Leader e Benessere 4.0

Leader e Benessere 4.0

La rivoluzione dell’Industry 4.0 è la grande occasione per modificare il paradigma rimettendo al centro l’uomo e l’etica anche nell’industria e nel lavoro.

Settanta anni di Pace nel vecchio continente (con le dovute eccezioni anche recenti in Europa dell’Est) hanno consentito tassi di crescita e di benessere sociale inimmaginabili. Nessuna generazione nella storia umana ha mai goduto di così tanti privilegi come quelle a partire dal secondo dopoguerra, sia in termini di opportunità che di realizzazione sociale. Tutto ciò ha consentito uno sviluppo tecnologico e soprattutto economico che ha generato una società molto concentrata sull’ ”avere” e che ha messo in disparte gli aspetti legati all’”essere”.
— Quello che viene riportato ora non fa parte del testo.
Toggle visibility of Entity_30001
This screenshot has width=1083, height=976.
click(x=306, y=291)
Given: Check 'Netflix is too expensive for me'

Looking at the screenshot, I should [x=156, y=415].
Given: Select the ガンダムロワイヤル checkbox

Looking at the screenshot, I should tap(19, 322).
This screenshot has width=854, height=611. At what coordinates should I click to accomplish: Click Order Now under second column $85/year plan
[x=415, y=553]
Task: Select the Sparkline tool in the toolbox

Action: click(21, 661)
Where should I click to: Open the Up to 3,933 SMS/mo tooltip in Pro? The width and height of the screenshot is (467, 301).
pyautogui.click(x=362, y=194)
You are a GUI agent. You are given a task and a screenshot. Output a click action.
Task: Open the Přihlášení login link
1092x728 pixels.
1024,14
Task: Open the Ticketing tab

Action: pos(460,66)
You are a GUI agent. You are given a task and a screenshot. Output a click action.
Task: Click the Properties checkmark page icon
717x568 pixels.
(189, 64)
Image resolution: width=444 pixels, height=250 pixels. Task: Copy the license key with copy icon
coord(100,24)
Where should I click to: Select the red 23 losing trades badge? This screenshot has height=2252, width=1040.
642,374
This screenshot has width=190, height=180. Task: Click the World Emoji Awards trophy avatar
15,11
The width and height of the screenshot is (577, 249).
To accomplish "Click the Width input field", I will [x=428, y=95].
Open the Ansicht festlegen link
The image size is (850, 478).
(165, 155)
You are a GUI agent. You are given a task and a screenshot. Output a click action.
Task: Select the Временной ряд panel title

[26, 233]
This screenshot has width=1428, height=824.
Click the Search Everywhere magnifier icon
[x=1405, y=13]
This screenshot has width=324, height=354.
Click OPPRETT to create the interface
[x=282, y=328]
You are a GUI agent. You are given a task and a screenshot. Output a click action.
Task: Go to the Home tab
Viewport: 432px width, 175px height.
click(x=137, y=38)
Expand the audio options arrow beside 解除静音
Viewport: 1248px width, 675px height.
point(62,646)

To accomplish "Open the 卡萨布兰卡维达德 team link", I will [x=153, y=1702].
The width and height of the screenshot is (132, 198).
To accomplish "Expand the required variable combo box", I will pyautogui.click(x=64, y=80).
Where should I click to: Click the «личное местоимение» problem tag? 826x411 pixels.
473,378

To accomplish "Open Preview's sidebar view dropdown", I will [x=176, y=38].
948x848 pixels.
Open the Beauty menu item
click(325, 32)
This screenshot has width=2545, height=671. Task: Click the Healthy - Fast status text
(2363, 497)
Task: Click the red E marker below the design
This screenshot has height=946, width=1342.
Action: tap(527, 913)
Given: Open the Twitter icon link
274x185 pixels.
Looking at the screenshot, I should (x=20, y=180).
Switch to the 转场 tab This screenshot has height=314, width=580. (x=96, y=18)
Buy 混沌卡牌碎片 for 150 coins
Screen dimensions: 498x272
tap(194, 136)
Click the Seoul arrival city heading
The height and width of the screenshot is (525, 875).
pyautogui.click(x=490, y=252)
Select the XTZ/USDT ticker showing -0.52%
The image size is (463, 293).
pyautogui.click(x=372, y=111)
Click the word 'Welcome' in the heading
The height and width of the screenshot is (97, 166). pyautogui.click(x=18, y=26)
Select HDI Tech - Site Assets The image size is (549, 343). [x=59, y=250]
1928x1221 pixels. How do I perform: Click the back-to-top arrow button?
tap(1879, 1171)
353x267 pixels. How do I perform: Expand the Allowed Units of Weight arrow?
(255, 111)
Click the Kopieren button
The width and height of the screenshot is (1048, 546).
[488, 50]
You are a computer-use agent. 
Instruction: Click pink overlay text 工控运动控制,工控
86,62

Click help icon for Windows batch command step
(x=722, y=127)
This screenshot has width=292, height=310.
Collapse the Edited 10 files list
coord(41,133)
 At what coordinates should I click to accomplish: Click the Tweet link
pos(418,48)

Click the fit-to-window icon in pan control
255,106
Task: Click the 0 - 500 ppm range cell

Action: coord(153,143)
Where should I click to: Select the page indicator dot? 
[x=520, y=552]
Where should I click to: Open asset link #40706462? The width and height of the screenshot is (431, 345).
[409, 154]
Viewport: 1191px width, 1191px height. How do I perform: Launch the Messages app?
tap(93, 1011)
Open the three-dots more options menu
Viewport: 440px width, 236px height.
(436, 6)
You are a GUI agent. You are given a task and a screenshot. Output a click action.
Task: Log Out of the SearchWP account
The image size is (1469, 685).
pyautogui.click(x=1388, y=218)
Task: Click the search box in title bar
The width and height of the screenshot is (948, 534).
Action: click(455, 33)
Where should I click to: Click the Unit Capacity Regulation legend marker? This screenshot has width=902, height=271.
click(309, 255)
In questi settanta anni abbiamo osservato ben due rivoluzioni industriali: la terza rivoluzione, legata all’informatizzazione del lavoro, e la quarta rivoluzione ora agli albori, legata alla digitalizzazione e all’interazione uomo-macchina. Le macchine quindi hanno assunto sempre più il ruolo di protagoniste nei nuovi scenari che si sono delineati.

Eppure mai come in questo momento ci si domanda su quale sarà il ruolo dell’uomo e ci si interroga sugli aspetti etici del suo futuro. Mai come in questo momento, mentre le nuove tecnologie spingono verso cambiamenti di paradigma sempre più veloci e radicali, l’uomo, che non può competere con le macchine sul piano tecnico e dell’esecuzione industriale, sente il bisogno di differenziarsi per ciò che maggiormente lo caratterizza, ovvero la sua capacità empatica ed emozionale.

Abbiamo già visto come nuovi modelli di Leadership stiano sempre più avendo successo facendo leva sul potenziamento di tutte le soft-skills, e come i Leader 4.0 siano coloro che riescono a creare nuove connessioni tra gli individui.

Come è possibile, dunque, potenziare i processi di creazione del valore e la nostra capacità di rispondere ad un sempre più incalzante cambiamento? Attraverso l’introduzione di nuovi schemi mentali che ci portino fuori dagli attuali modelli, proiettandoci verso un modo di interpretare la leadership meno gerarchico e più partecipato. I compiti richiesti alle persone saranno sempre più legati a valori e capacità umane che alla gestione della conoscenza o a compiti semplici (Deloitte). A questo si aggiunge che circa due terzi dei lavoratori saranno consulenti o liberi professionisti.

Solo un allenamento costante che dia la possibilità di sviluppare la capacità di interagire secondo questi nuovi modelli potrà fare la differenza nel futuro. Ed il contesto intorno a noi, l’ambiente di lavoro sarà un elemento fondamentale. Il luogo di lavoro un luogo deve trasformarsi in un luogo piacevole ed orientato al benessere. Già oggi è nota l’importanza di questo aspetto in termini di employer branding, e per molti è fondamentale al fine di trattenere le risorse di valore, molto più di una adeguata retribuzione. Stare bene insieme per lavorare sempre meglio insieme, in un ambiente il cui confine tra privato e professionale sarà ancora meno marcato di oggi.

Si devono quindi gettare le basi per una nuova cultura, praticarla con un allenamento quotidiano e riuscire a soddisfare in pari misura sia gli aspetti fisici che quelli mentali o emotivi.

Il Benessere 4.0 non riguarderà più o solo la vita privata o quella lavorativa, ma favorirà l’interconnessione tra le due molto più di quanto la tecnologia abbia fatto finora. Stavolta però con un guadagno in salute e vita per tutti.